No. FP Markets does not offer native TradingView trading integration. FP Markets supports MT4, MT5, cTrader, and IRESS for ASX share trading. TradingView is available only as a third-party analysis tool with manual order routing back to the broker platform. For TradingView-anchored workflows, Pepperstone or Eightcap are the only ASIC-regulated options.
Can I trade forex directly from TradingView charts?
Yes, through Pepperstone or Eightcap. Both brokers expose order placement controls inside the TradingView chart interface, so you can submit market, limit, stop, and protective orders without switching to a separate platform window. Orders route through the broker's execution engine, not TradingView's, so fill quality matches what you would get on the broker's MT5 or cTrader. Pepperstone and Eightcap are the only ASIC brokers offering this in 2026.
Is the Pepperstone or Eightcap TradingView integration better?
Pepperstone is better for most users. Same TradingView feature set, but Pepperstone has tighter raw spreads (0.1 vs 0.2 pip average on EUR/USD), no minimum deposit (vs Eightcap AUD 100), broader platform set including cTrader on the same login, and measurably better fill rates during high-impact news events. Eightcap remains a credible alternative if the FCA plus SCB regulator stack on top of ASIC matters to you specifically. See the head-to-head Pepperstone vs Eightcap comparison for the full breakdown.
Do I need a TradingView paid subscription?

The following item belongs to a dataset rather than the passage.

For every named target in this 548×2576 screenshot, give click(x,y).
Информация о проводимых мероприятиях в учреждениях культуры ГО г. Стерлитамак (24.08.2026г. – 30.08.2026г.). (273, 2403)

No. Broker-integrated trading at Pepperstone and Eightcap works on the free TradingView plan. Paid plans (Plus, Premium, Pro+) add features like more indicators per chart, more saved chart layouts, multi-monitor support, and second-based timeframes, but the broker-side execution is identical on every tier. Most retail traders are perfectly served by Free or Plus. Premium becomes worth it if you run more than three indicators per chart or need multiple monitors with separate layouts.
What is the catch with TradingView broker integration?
There is no significant catch on Pepperstone or Eightcap. The execution price, spread, and commission are identical to placing the same order on the broker's MT5 or cTrader; orders route through the broker's execution engine, not TradingView's. The two practical limitations are: TradingView's symbol set is broader than the instruments your specific broker offers (so some TradingView charts will not be tradable through the broker), and a small handful of advanced order types from cTrader or MT5 (such as cTrader's stop-limit-with-distance) are not available in the TradingView interface.